Tuesday, February 8, 2011

Should #usguys change its name in order to be perceived as more inclusive?

I introduced you to #usguys in the previous post. Now I am going to talk about a subject that we have been tasked with blogging about, discussing. #usguys is not a gender specific group, even though it may come across that way, nor does it require any specific nationality even though it says US right there in the hashtag, but our leadership believes that it may give that impression, and I agree. I would never have suggested that the name be changed, but I will support such a decision, and here is why.

Web sites often use a heatmap of clicks to show what draws the eye primarily. in #usguys it is the collective guys.Tue Feb 08 07:37:24 via TweetDeck

which is primarily a male collective, secondly a neutral collective. After you locate guys, you see us. #usguys is not a common useTue Feb 08 07:37:58 via TweetDeck

@robertheadley of the vernacular so you associate us as the abrev US or United States. So you think United States Guys. #usguysTue Feb 08 07:38:23 via TweetDeck

@robertheadley Gender Biased and nationality biased. It isn't, but that is how it is associated. #usguysTue Feb 08 07:38:47 via TweetDeck

I did a few simple Google searches to illustrate my point. A search for "us guys" brings up 2.6 million hits. Not bad, seems popular enough. However a Google Search for "you guys" a more common use of the vernacular or colloquialism and you get 460 million results. That is roughly 178 times more common. When people see #usguys their mind first latches on to guys, then us is remaining. Since "us guys" is 178 times less common, they assume its an abbreviation and therefore United States. So to a casual observeror, #usguys looks like United States guys, a xenophobic, gender biased group. It is absolutely not that.

For this reason I support changing the name to something less easily confused as bias. After all, your name is your first line of fire when attracting new customers. #usguys is a brand. Just like you are a brand, and your company's name is a brand. If you wan't to sell hamburgers, you don't name your restaurant Waffle Hut, and if you don't want to limit your membership, you don't use a name that is easily confused as something other than it is. Everything is a brand, treat it like it is.

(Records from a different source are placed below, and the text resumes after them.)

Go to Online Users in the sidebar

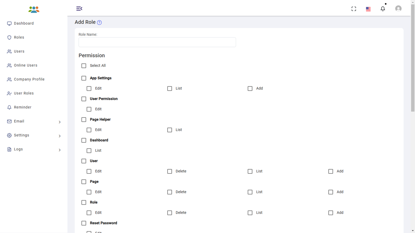(x=25, y=65)
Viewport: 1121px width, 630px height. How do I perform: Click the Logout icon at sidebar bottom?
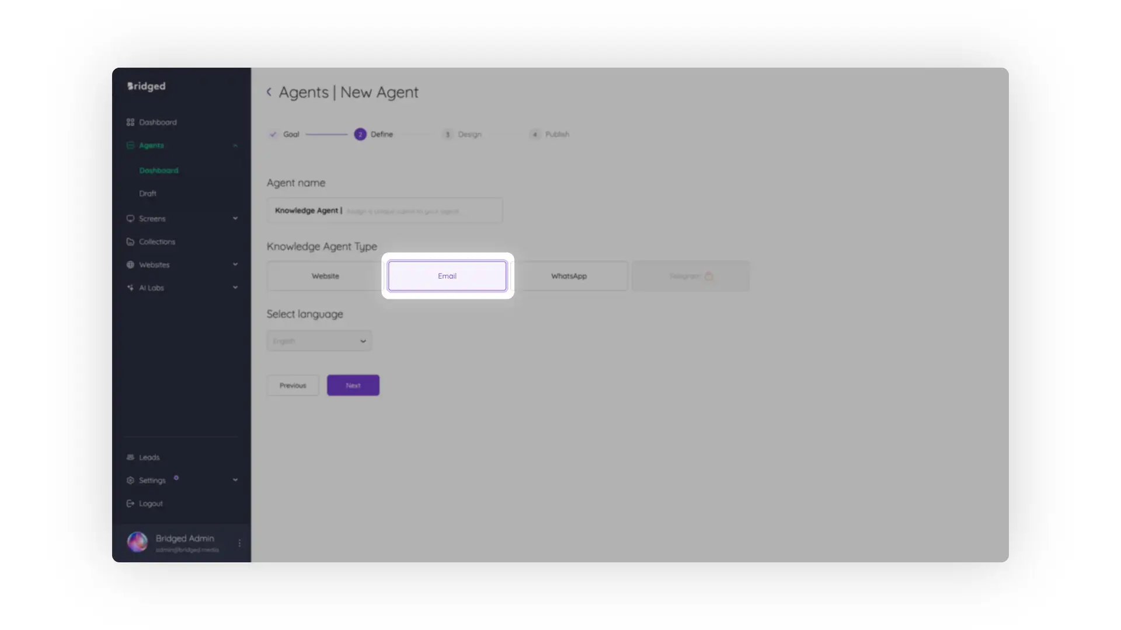tap(130, 503)
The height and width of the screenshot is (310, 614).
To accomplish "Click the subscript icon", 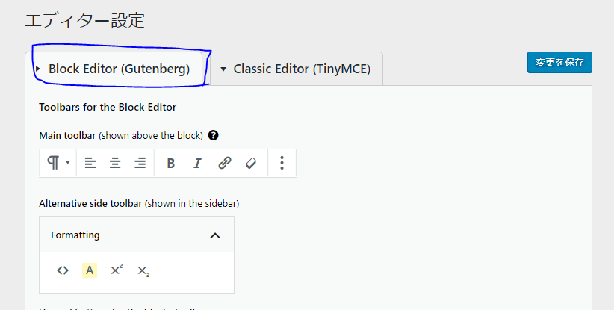I will [143, 271].
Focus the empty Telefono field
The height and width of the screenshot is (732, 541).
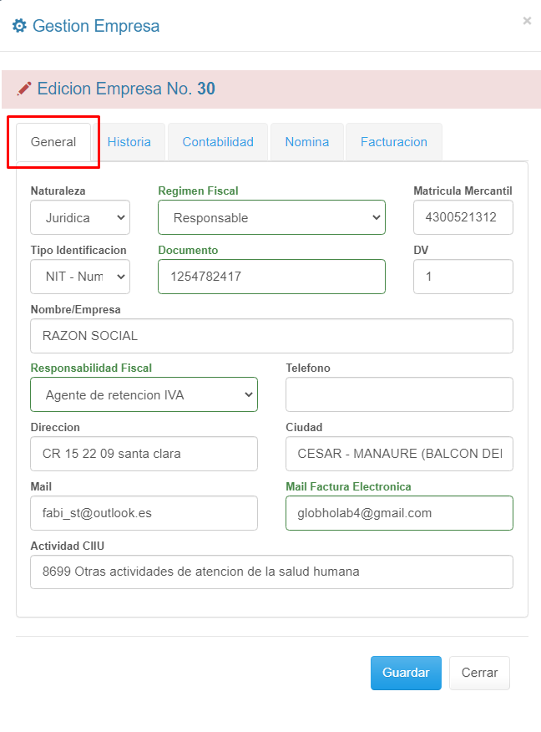[x=399, y=394]
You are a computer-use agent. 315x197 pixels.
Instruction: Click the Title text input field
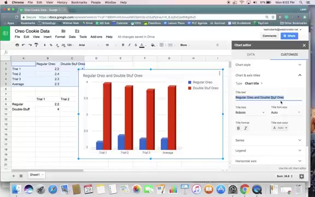pyautogui.click(x=269, y=97)

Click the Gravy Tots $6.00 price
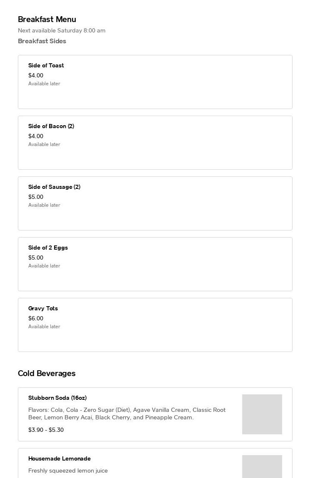36,318
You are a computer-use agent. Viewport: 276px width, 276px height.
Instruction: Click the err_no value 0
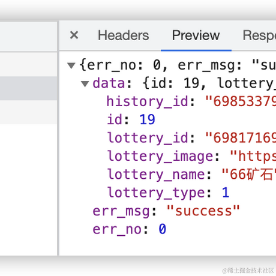162,229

  1. I've come a bit late to the party, but people tweeting on this are being encouraged to comment on the post, so here goes. Obviously I can't speak for women's views but for what it's worth, as I have already tweeted, in Australia people have been saying for years "you guys" to refer to anyone in the vicinity, men and women, old and young, so I don't see there is necessarily a problem with "us guys". I think the last time I heard anyone question that usage was about 10 years ago, maybe more. So "guys" is embedded here and fwiw I notice a lot of Australian women of various ages use the term as non gender specific. As to the "us" bit, yes at first I wondered whether that was US as in USA but then investigated and worked out it wasn't. I was attracted to the thread/community because I saw positive, nay, enthusiastic tweets about it. It could have been called anything for that matter: it was the sense that here was a community having interesting conversations that I found attractive. My suggestion is that if it can't be firmly established that for the existing community the name is clearly misogynistic and/or xenophobic, it's not necessary to change it.

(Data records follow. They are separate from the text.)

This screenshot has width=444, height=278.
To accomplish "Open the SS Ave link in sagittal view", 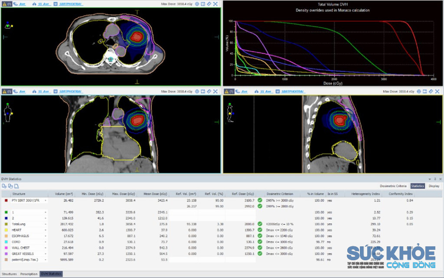I will (266, 92).
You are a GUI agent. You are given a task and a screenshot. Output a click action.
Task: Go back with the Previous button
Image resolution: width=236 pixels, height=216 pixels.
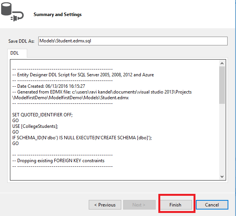105,205
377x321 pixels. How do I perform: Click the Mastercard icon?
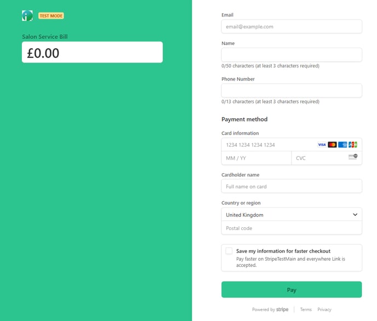pos(332,145)
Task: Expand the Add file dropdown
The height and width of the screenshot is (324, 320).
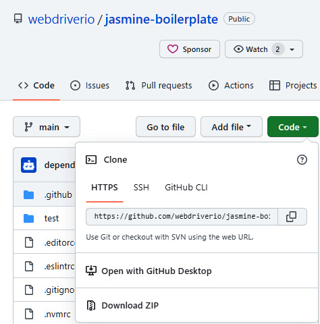Action: pyautogui.click(x=232, y=127)
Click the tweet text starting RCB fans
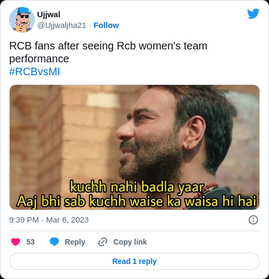 (x=108, y=52)
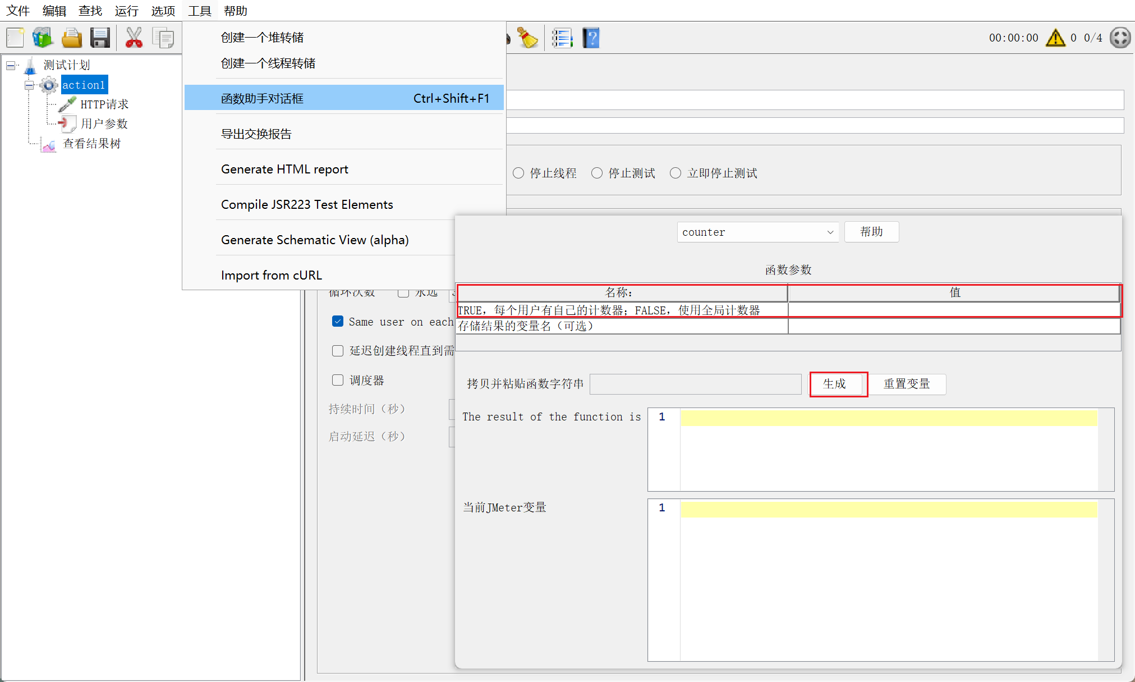
Task: Click the Cut scissors icon
Action: (134, 38)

  2. So... your primary motivation for changing the name is to make it harder to gain exposure via Google search by dumping #usguys into a deeper pool to swim out of?

    A term 178x less common means that it's 178x easier to make the top of the rankings for that search term.

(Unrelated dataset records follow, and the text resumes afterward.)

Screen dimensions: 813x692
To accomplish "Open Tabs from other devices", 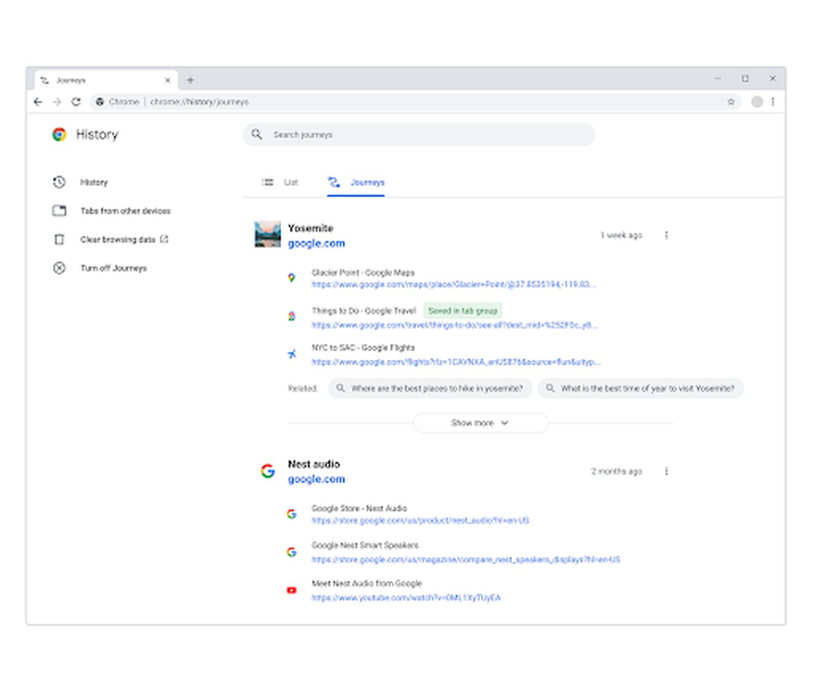I will (125, 211).
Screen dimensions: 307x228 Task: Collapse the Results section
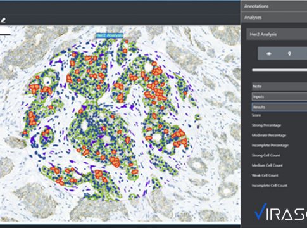pyautogui.click(x=280, y=107)
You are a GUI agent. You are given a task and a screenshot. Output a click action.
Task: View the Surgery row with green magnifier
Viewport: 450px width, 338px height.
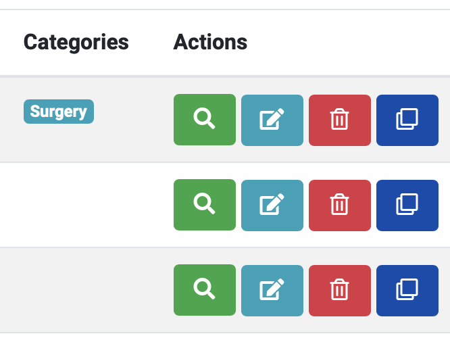205,120
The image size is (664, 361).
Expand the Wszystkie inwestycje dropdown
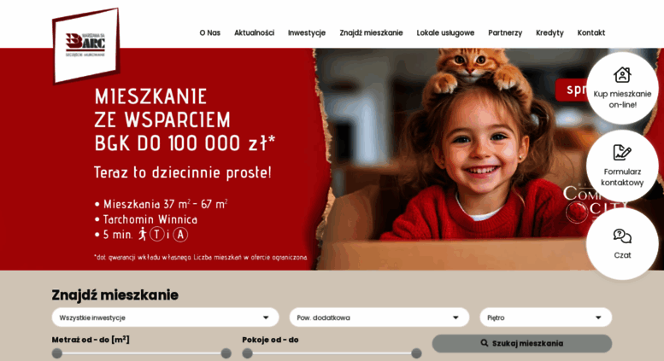(165, 317)
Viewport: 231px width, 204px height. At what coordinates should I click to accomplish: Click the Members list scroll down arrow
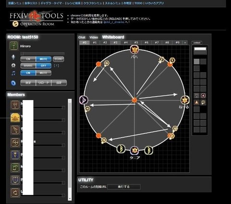[x=70, y=199]
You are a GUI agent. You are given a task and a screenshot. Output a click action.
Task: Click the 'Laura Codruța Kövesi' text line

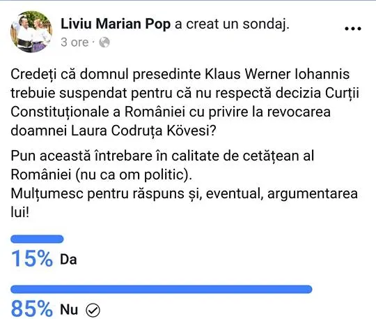pos(113,131)
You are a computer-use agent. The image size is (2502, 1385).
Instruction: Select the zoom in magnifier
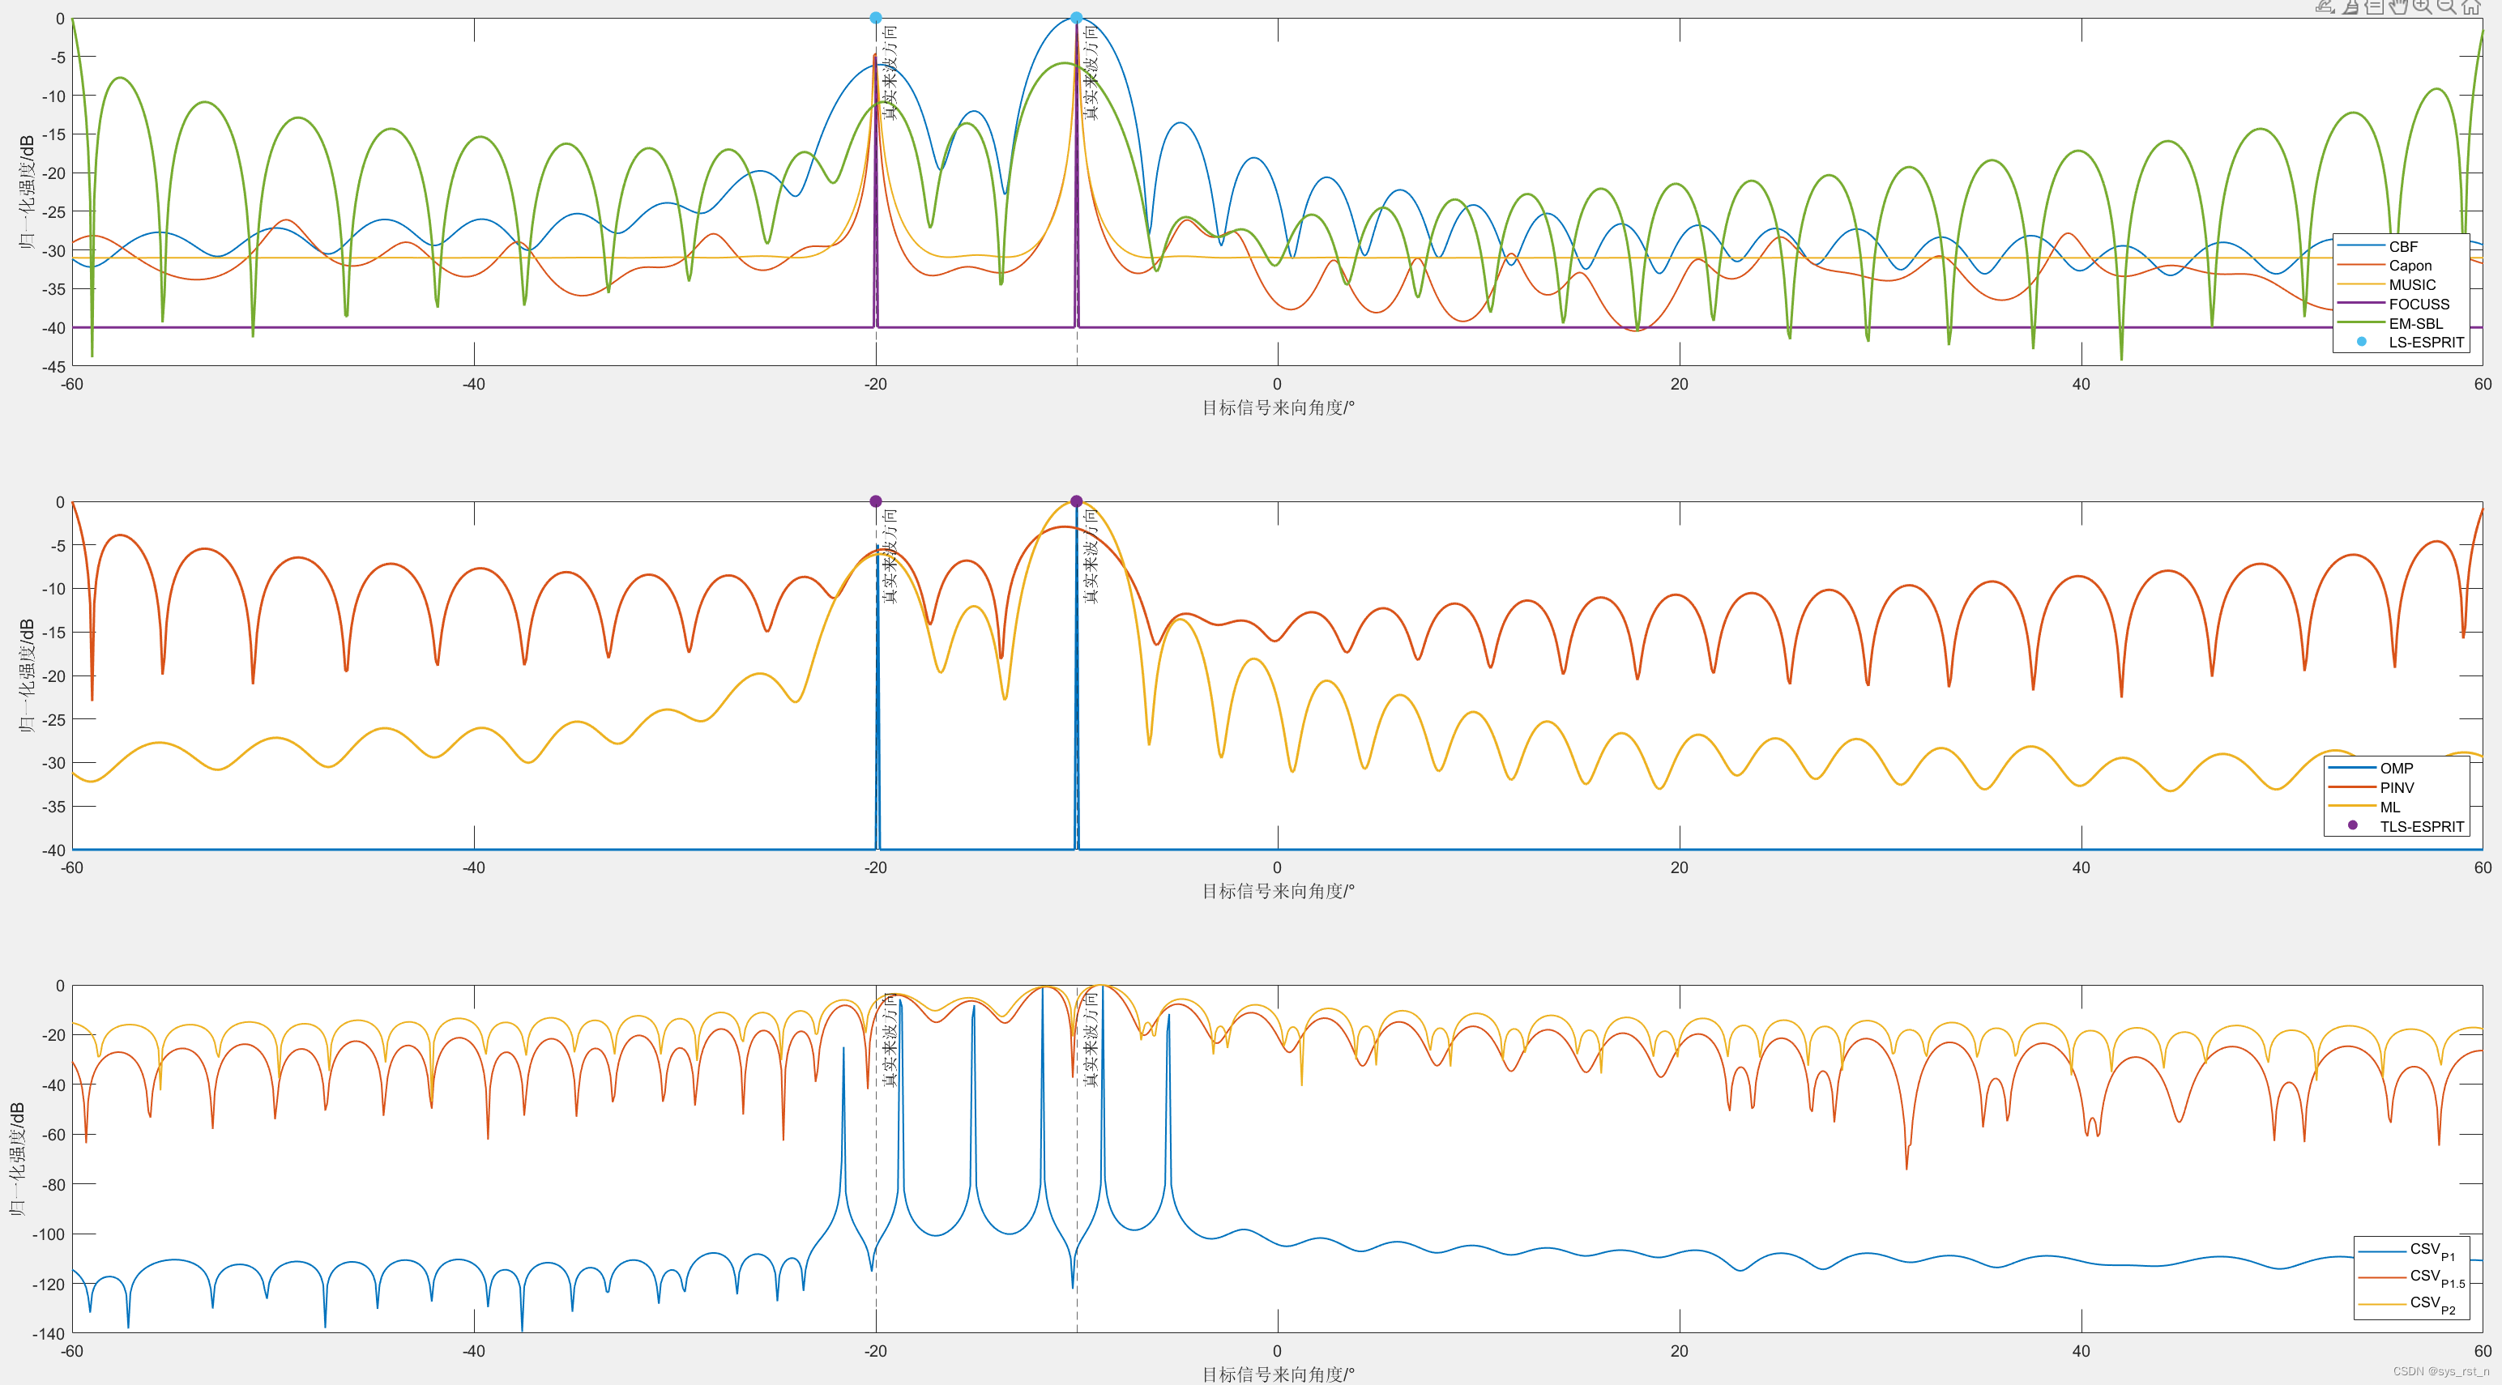(x=2421, y=6)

    The only confusion seems to exist in the definition of branding.

  3. Everything is a brand, my definition is correct. I am merely suggesting that we rename our brand to something more perceivably inclusive.

  4. I have been looking at Naming for my SXSW topic on Native American Tribalism and how it relates to the use of Tribes in the Social Media space. Renaming to show transition is a common and powerful tool prevalent in Native American cultures. I think it is a valuable tradition.

    There is no doubt there are problems with the name #usguys. The only debate is the degree to which it is an issue. The fact that folks feel so strongly about it is an indication that there is already a high degree of identification with the group. That is a good thing. It is also a problem that folks will get over.

    I think what you bring up here is valid: Brand. It should be about what #usguys wants to be, is becoming.

    Rename, mark the transition, embrace it!